This poignant portrait of Christian St Barbe in a décolleté gown was most likely painted as a gift for her future husband, Rev. Charles White, whom she married in 1802 at the age of seventeen.
Born in Southampton in 1784, Christian was the youngest of seven children. Her parents were Alexander St Barbe and Christian Maneby. Alexander ‘inherited’ his father’s position as a hoytaker with responsibility for managing the hiring and transport of merchant ships and small craft (known as ‘hoys’).
Christian was just fifteen when her father died; two years later she married Rev. Charles Henry Cooper White MA who was twenty years her senior. Rev. White has been colourfully described as “an old-fashioned parson, farmer, sportsman [and] volunteer soldier” who brewed beer and played cricket. The couple had two daughters: Eleanor born in 1803 and Christiana born in 1804. Two years later, most likely in childbirth, Christian died, aged just 21. A memorial plaque dedicated to her was erected at St Nicholas Church, Fyfield in Hampshire.
The Rev. Charles remarried in 1812 and added another daughter and two sons to the family. He was 93 when he died.
Painted by the well-listed artist Anne Mee, the portrait is set in a decorative gilt metal frame that is hinged and extensively engraved reverse with the sitter’s details and a moving tribute (see above).
Working during the early nineteenth century, Anne Mee was one of a small group of professional female miniature artists. From an early age she assisted her father, a portrait artist, in his studio but it was his unexpected death that propelled her to forge a career in miniature painting to provide for her mother and numerous siblings.
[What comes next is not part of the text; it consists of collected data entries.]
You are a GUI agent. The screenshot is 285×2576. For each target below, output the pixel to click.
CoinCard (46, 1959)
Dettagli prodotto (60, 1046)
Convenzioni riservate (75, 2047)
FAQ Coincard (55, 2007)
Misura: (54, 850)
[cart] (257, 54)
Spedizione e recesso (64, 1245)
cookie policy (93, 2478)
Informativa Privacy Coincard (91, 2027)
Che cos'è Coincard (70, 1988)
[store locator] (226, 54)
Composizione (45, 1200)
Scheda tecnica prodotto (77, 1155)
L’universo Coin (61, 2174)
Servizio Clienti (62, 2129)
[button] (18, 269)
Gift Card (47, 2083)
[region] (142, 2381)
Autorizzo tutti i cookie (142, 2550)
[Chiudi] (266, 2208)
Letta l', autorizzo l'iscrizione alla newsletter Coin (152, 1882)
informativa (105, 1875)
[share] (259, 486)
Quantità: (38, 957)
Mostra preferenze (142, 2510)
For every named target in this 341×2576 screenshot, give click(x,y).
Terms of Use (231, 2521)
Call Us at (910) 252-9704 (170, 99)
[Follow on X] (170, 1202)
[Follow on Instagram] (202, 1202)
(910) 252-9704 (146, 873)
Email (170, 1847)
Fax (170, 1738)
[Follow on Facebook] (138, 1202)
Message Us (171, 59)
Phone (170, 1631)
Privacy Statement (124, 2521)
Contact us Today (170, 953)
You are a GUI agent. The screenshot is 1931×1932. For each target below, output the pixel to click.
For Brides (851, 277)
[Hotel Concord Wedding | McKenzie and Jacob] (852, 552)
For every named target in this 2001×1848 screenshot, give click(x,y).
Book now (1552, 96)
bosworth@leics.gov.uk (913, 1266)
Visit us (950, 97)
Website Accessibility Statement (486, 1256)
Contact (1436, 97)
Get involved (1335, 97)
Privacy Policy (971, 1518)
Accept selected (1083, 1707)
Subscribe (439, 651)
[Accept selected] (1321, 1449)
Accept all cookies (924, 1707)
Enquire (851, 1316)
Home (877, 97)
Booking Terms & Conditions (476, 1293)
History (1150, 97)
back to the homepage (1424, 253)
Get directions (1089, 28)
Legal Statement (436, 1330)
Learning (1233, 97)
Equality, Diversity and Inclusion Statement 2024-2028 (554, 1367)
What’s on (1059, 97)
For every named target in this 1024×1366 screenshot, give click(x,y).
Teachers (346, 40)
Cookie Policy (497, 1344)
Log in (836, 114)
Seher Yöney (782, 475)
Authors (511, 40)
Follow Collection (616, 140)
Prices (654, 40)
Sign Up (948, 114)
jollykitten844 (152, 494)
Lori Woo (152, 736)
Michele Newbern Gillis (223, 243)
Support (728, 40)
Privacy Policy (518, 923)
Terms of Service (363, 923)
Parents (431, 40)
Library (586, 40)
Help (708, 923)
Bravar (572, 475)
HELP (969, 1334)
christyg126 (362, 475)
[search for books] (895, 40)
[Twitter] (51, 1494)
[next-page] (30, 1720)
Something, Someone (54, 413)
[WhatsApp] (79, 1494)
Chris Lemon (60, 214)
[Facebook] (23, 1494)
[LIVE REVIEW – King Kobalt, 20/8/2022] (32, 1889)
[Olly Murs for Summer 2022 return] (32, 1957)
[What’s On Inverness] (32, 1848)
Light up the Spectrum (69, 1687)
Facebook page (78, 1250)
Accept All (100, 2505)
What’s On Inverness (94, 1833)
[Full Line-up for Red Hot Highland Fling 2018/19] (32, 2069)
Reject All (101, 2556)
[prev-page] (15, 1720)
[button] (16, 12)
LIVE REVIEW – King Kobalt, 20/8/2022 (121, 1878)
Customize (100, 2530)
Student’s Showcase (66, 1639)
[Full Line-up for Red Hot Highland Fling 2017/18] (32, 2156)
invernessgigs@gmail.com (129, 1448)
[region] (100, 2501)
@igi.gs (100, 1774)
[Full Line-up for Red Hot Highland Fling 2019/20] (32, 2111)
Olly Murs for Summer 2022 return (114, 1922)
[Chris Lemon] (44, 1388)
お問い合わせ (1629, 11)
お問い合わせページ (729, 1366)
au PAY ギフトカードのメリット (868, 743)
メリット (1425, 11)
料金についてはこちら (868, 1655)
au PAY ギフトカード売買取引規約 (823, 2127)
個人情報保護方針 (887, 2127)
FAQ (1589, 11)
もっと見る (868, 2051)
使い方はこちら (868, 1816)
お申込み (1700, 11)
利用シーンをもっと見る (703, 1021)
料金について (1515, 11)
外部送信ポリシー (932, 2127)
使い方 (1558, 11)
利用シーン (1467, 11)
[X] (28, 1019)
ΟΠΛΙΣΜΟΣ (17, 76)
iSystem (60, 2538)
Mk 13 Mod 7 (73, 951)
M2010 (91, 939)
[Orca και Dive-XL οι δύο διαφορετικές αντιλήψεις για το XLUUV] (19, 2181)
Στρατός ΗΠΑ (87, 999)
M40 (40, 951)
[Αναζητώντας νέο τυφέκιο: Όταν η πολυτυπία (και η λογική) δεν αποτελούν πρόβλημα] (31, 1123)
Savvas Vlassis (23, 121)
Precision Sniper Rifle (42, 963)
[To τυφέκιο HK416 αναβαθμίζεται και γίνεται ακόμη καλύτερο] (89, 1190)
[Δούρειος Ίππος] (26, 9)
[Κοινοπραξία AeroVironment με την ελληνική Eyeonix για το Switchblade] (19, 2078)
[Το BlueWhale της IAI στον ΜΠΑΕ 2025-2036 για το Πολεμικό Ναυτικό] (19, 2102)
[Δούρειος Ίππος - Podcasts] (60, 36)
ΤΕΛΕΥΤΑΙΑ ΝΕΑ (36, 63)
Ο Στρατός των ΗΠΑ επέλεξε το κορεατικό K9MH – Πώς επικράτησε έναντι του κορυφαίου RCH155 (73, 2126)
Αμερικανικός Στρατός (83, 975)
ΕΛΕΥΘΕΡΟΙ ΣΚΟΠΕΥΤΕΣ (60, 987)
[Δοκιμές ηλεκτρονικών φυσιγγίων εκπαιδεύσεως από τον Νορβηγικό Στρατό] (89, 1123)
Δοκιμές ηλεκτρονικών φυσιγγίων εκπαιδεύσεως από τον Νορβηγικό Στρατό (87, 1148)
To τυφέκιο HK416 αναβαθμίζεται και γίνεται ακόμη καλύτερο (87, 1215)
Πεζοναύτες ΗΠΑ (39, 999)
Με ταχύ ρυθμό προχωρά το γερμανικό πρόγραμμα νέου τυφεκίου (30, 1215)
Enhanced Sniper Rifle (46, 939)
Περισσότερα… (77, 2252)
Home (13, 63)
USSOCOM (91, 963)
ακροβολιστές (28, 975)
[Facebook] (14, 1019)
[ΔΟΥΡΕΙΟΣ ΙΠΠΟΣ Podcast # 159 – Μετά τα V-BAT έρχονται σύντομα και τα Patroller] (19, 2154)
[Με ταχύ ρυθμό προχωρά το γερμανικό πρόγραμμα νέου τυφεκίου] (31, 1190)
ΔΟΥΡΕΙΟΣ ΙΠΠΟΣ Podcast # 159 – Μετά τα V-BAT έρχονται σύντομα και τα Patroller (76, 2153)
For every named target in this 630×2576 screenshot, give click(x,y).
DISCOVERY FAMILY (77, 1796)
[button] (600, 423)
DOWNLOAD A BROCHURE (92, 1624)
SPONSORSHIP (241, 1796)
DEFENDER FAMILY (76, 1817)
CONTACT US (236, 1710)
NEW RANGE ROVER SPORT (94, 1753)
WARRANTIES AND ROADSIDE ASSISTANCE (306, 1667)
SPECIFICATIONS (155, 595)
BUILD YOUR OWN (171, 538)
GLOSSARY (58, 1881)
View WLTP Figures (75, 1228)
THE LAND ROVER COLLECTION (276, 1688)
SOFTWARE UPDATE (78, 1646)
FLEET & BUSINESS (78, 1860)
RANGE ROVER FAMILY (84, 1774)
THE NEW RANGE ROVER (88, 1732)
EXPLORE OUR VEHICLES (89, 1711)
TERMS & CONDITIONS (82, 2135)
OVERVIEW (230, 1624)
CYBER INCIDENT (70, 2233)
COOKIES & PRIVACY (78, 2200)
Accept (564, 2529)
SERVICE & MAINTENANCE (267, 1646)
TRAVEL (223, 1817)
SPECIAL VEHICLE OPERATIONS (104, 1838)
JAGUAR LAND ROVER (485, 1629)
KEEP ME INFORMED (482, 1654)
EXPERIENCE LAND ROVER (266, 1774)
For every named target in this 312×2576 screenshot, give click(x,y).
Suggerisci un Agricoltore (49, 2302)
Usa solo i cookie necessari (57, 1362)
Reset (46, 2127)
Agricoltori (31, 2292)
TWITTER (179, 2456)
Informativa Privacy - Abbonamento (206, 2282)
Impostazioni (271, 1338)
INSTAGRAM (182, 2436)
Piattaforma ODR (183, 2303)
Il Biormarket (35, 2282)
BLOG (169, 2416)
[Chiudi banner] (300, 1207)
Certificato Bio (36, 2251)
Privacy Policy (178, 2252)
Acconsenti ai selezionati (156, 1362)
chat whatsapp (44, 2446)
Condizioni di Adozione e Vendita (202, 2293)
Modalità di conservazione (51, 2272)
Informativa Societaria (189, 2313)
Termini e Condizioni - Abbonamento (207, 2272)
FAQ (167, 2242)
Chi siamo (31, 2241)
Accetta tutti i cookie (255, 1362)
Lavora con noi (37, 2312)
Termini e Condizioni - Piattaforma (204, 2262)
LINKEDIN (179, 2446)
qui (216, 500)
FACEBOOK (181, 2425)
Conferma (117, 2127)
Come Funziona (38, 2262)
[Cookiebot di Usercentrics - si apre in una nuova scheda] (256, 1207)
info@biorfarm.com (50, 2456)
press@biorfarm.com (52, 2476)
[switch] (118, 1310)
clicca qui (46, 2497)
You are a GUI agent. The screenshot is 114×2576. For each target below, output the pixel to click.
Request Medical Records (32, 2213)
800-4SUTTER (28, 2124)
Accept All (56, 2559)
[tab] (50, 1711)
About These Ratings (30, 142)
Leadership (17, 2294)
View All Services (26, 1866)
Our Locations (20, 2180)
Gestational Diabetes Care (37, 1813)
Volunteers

Throughout her career she enjoyed Royal patronage culminating in a commission from the Prince Regent, later George IV, to paint an ambitious series of portraits of the most beautiful society ladies of the day. Following her marriage to an Irish barrister, Mrs Mee had six children. She continued to paint though, according to the diarist Joseph Farington, her husband only ‘consented to let her paint ladies only who were never to be attended [at the sittings] by gentlemen’. She exhibited intermittently at the Royal Academy between 1804 and 1837; further examples of her work can be viewed at the V. & A. Museum in London.